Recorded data
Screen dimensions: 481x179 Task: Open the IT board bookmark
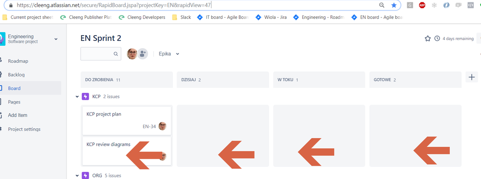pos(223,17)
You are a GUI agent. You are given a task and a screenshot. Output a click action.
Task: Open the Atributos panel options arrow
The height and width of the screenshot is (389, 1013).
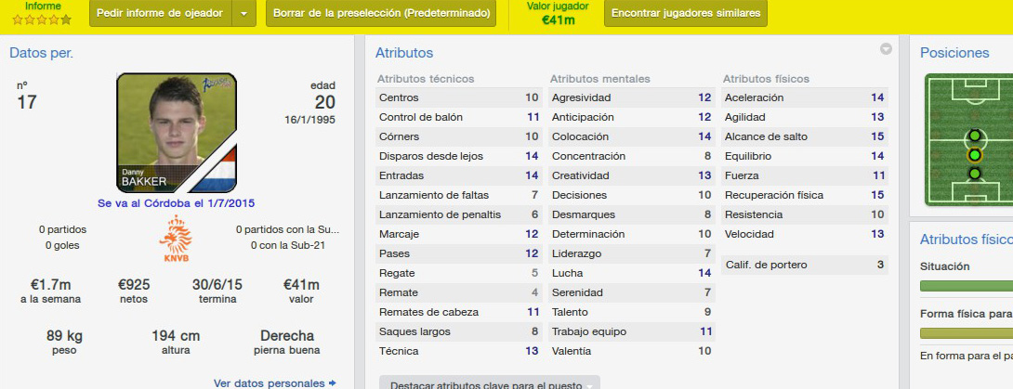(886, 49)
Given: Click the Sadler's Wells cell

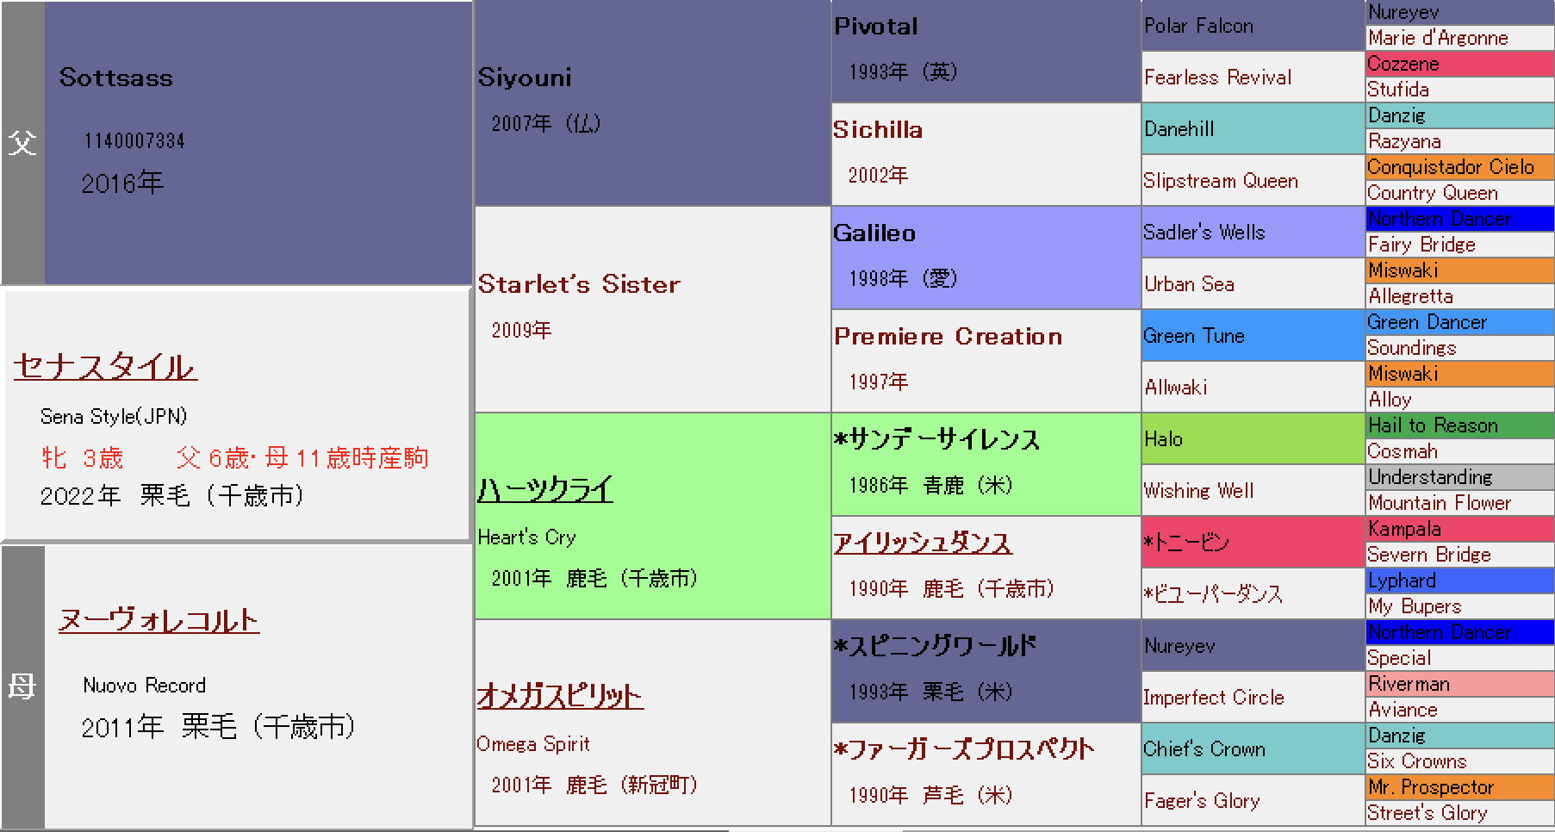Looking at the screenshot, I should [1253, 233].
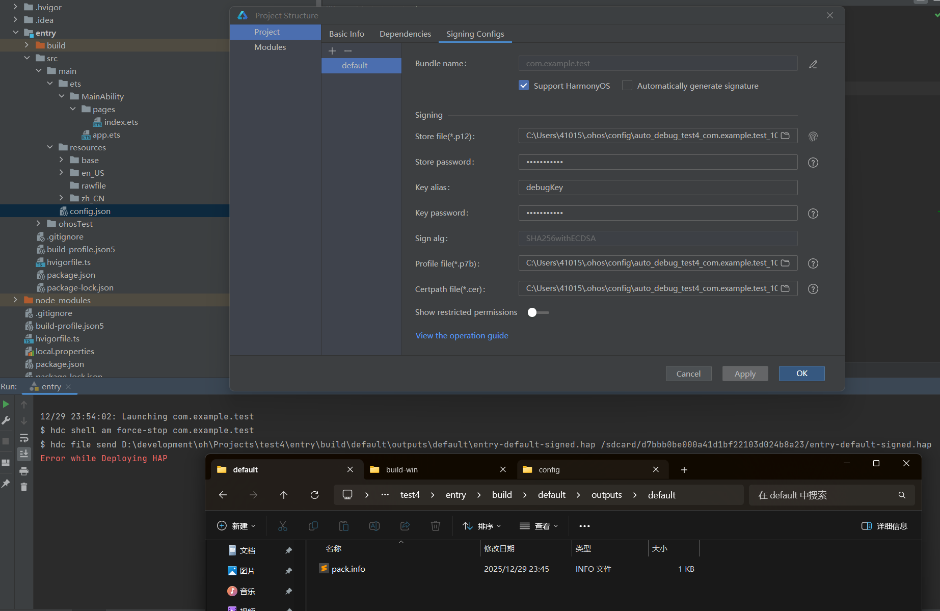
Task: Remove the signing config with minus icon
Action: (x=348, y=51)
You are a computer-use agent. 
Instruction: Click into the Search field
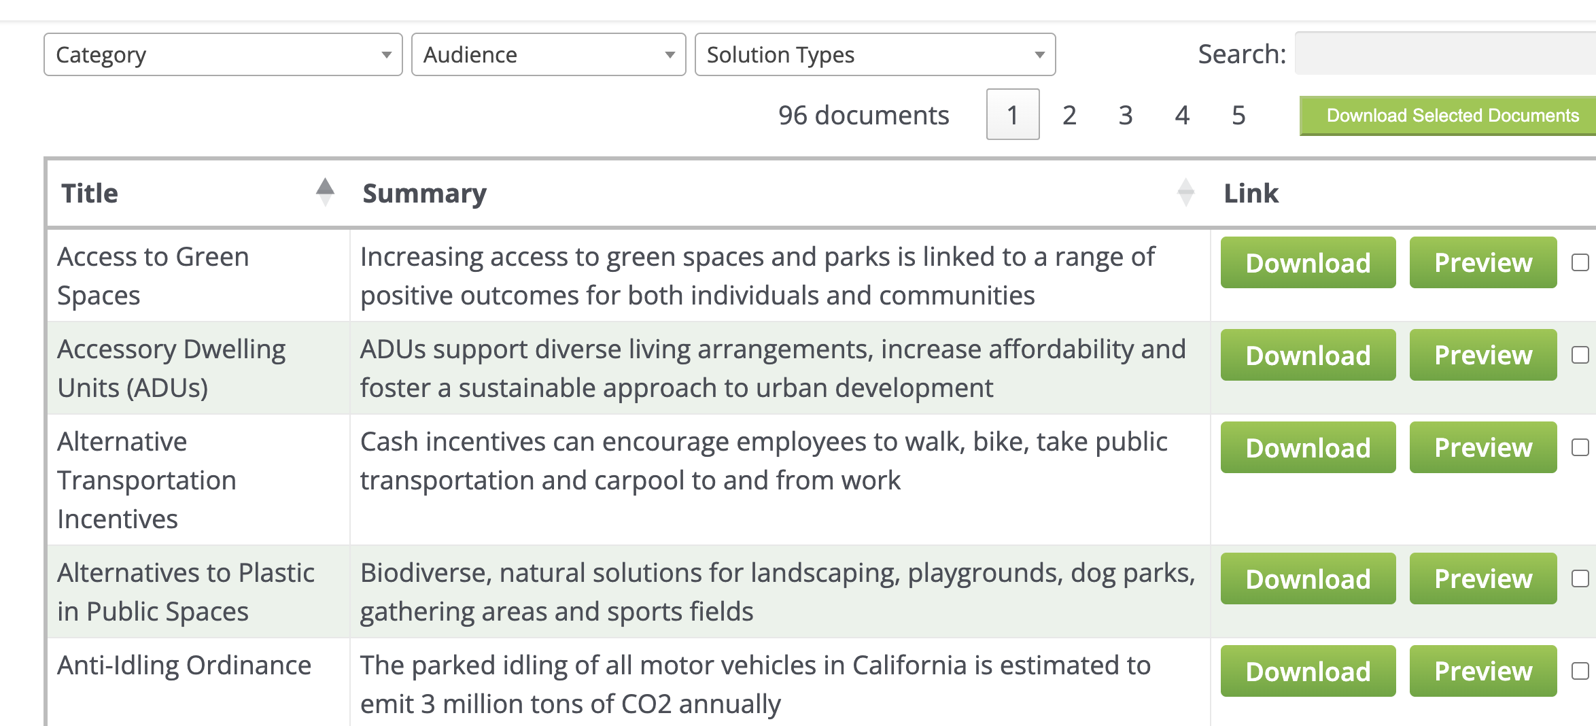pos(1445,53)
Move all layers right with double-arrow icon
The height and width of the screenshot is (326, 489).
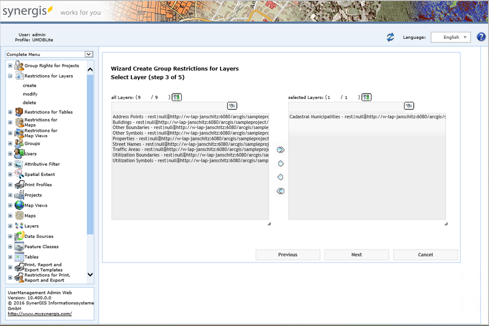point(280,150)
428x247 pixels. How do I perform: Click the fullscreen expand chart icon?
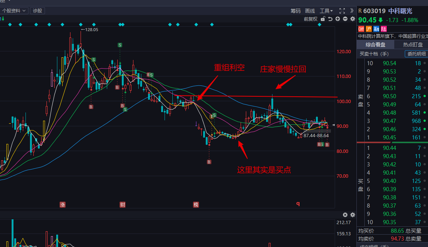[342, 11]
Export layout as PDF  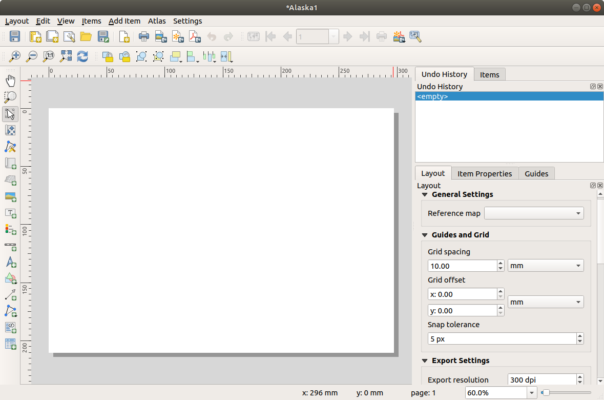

Problem statement: Write out exactly, and nothing more than, the lines of the entries above from the line containing "Instruction: Click into the Search field" through the final line; omit any pictures.

Finished task:
Instruction: Click into the Search field
pos(1445,53)
Move all layers right with double-arrow icon
The height and width of the screenshot is (326, 489).
point(280,150)
428x247 pixels. How do I perform: Click the fullscreen expand chart icon?
[342, 11]
Export layout as PDF  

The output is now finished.